What to work on: Change every "Instruction" in the entries below to "Step", and write the entries out again with nothing else altered.

Data:

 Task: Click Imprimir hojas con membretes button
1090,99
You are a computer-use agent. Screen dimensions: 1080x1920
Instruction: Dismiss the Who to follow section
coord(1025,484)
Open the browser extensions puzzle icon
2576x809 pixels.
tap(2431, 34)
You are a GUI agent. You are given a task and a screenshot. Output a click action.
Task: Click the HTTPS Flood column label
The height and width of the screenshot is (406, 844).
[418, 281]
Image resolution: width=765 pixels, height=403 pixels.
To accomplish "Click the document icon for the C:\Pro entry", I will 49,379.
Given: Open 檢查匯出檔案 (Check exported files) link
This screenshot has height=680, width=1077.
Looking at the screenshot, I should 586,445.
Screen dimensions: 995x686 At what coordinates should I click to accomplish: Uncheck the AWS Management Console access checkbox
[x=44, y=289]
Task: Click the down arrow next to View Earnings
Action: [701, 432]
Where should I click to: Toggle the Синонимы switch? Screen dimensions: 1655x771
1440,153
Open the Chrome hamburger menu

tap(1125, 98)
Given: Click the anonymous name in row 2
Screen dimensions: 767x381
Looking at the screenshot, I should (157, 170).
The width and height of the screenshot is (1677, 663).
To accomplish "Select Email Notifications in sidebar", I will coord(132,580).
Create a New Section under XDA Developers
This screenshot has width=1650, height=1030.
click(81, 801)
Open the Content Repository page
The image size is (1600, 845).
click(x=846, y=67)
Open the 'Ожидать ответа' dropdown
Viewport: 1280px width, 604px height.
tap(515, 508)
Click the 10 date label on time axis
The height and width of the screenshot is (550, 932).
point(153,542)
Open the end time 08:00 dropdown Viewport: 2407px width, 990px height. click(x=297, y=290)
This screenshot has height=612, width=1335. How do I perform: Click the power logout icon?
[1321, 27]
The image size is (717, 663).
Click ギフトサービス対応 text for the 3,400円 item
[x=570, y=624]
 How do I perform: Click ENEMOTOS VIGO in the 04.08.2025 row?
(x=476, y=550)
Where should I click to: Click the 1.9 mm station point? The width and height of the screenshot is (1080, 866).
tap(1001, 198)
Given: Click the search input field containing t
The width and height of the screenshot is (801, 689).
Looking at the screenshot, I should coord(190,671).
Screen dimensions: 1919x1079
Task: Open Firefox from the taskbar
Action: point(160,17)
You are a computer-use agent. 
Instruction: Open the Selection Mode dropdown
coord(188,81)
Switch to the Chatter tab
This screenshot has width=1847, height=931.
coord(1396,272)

Solution:
 Task: Click Imprimir hojas con membretes button
1090,99
You are a computer-use agent. Screen dimensions: 1080x1920
Step: Dismiss the Who to follow section
coord(1025,484)
Open the browser extensions puzzle icon
2576x809 pixels.
tap(2431, 34)
You are a GUI agent. You are given a task and a screenshot. Output a click action.
Task: Click the HTTPS Flood column label
The height and width of the screenshot is (406, 844).
[418, 281]
Image resolution: width=765 pixels, height=403 pixels.
To accomplish "Click the document icon for the C:\Pro entry", I will 49,379.
Given: Open 檢查匯出檔案 (Check exported files) link
This screenshot has height=680, width=1077.
Looking at the screenshot, I should 586,445.
Screen dimensions: 995x686 At what coordinates should I click to accomplish: Uncheck the AWS Management Console access checkbox
[x=44, y=289]
Task: Click the down arrow next to View Earnings
Action: [701, 432]
Where should I click to: Toggle the Синонимы switch? Screen dimensions: 1655x771
1440,153
Open the Chrome hamburger menu

tap(1125, 98)
Given: Click the anonymous name in row 2
Screen dimensions: 767x381
Looking at the screenshot, I should (157, 170).
The width and height of the screenshot is (1677, 663).
To accomplish "Select Email Notifications in sidebar", I will coord(132,580).
Create a New Section under XDA Developers
This screenshot has width=1650, height=1030.
click(81, 801)
Open the Content Repository page
The image size is (1600, 845).
click(x=846, y=67)
Open the 'Ожидать ответа' dropdown
Viewport: 1280px width, 604px height.
tap(515, 508)
Click the 10 date label on time axis
The height and width of the screenshot is (550, 932).
point(153,542)
Open the end time 08:00 dropdown Viewport: 2407px width, 990px height. click(x=297, y=290)
This screenshot has height=612, width=1335. How do I perform: Click the power logout icon?
[1321, 27]
The image size is (717, 663).
Click ギフトサービス対応 text for the 3,400円 item
[x=570, y=624]
 How do I perform: Click ENEMOTOS VIGO in the 04.08.2025 row?
(x=476, y=550)
Where should I click to: Click the 1.9 mm station point? The width and height of the screenshot is (1080, 866).
tap(1001, 198)
Given: Click the search input field containing t
The width and height of the screenshot is (801, 689).
Looking at the screenshot, I should coord(190,671).
Screen dimensions: 1919x1079
Task: Open Firefox from the taskbar
Action: point(160,17)
You are a computer-use agent. 
Step: Open the Selection Mode dropdown
coord(188,81)
Switch to the Chatter tab
This screenshot has width=1847, height=931.
coord(1396,272)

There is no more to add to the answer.